* [INFORMATION SUPPLIED]:
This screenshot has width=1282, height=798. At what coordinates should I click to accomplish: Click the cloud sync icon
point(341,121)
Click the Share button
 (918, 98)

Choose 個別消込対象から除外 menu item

==

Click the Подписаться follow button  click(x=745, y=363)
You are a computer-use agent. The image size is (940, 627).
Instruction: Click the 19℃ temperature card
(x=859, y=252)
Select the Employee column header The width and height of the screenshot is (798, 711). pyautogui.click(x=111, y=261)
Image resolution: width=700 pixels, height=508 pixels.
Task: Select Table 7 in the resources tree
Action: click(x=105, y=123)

* [TASK DIRECTIONS]:
Starting at the line that has "This screenshot has" and stopping after the line that has "Choose 個別消込対象から除外 menu item", give those items again with "cloud sync" swapped for "backup" and nothing else changed.

* [ANSWER]:
This screenshot has width=1282, height=798. At what coordinates should I click to accomplish: Click the backup icon
point(341,121)
Click the Share button
 (918, 98)

Choose 個別消込対象から除外 menu item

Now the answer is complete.